É função da imprensa e dos veículos de comunicação divulgar serviços públicos que atendam as necessidades de cidadãs e cidadãos, em especial canais de denúncia e serviços de prestação de informações de utilidade pública.

Informar sobre direitos, alternativas e apoio para a saída de relações violentas e sobre canais de informação e denúncia pode contribuir para evitar desfechos fatais [Saiba mais: Como evitar mortes anunciadas?].

A imprensa tem um enorme papel social que é levar informação para a população.
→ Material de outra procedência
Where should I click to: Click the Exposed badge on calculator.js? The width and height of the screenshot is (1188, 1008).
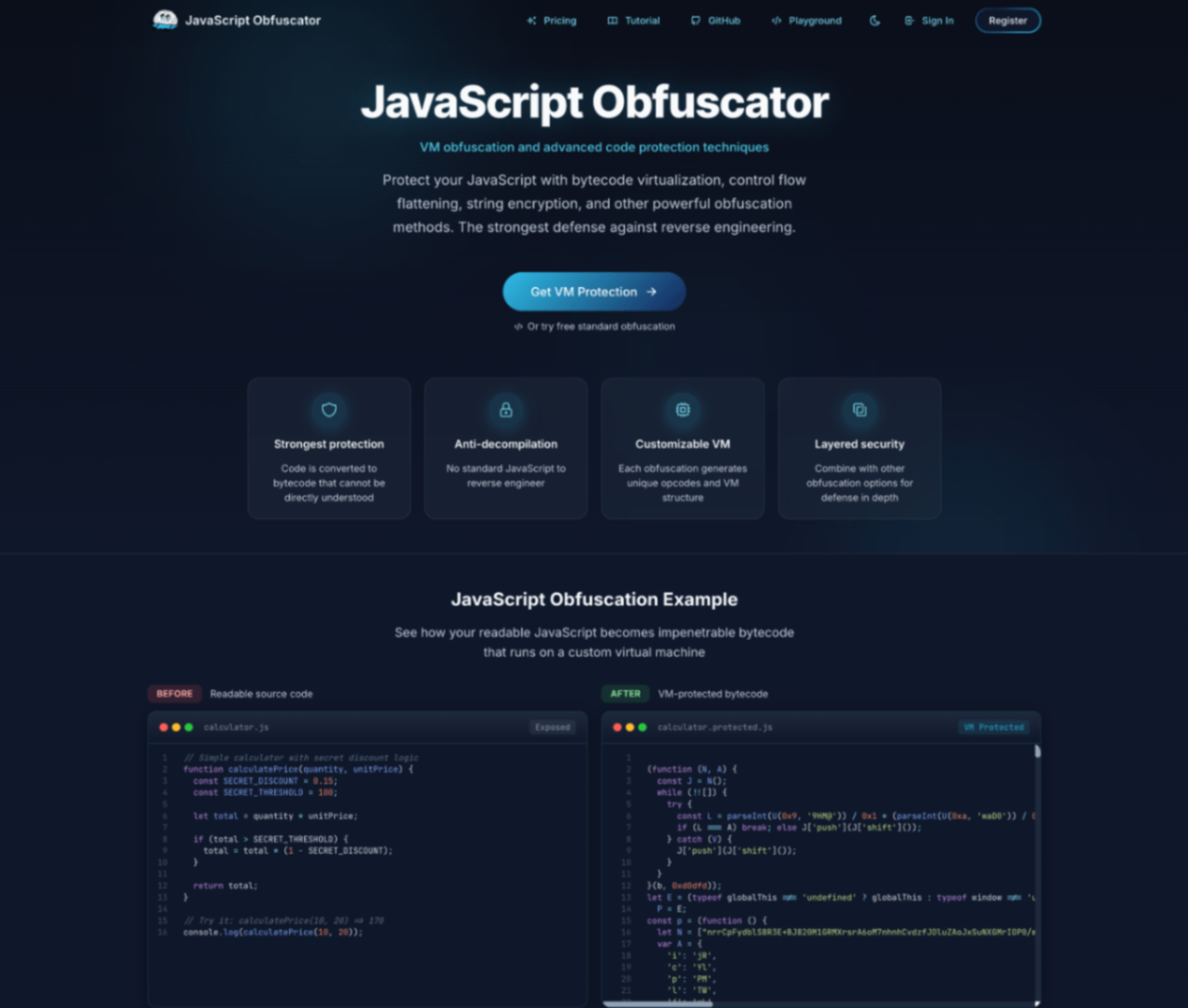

Deve informar especialmente sobre quais são os recursos disponíveis para as mulheres em situação de violência, quais são os mecanismos do Estado, ou da sociedade civil, ou as redes possíveis que podem ser acionadas nos casos de violência contra as mulheres.”
Aline Yamamoto, advogada feminista, mestre em Criminologia e Execução Penal e pós-graduada em Direitos Humanos das Mulheres, é integrante da União de Mulheres de São Paulo.

Para visualizar a localização geográfica clique em Mapa da Rede de Serviços, acesse o site da Secretaria de Políticas para as Mulheres (SPM) ou o Atlas de Acesso à Justiça.

Na dúvida sobre a localização de um serviço para inclusão na matéria, uma alternativa é indicar o Ligue 180 como fonte de informações.

A Central de Atendimento à Mulher – Ligue 180 é um serviço de utilidade pública de emergência, de abrangência nacional, que pode ser acessado pelo número 180, gratuitamente, 24 horas por dia, de qualquer terminal telefônico – móvel ou fixo, particular ou público – todos os dias da semana, inclusive domingos e feriados.

Para acesso a dados e estatísticas, acesse o banco de pesquisas deste Dossiê ou recorra aos sites das secretarias de segurança pública nos Estados brasileiros.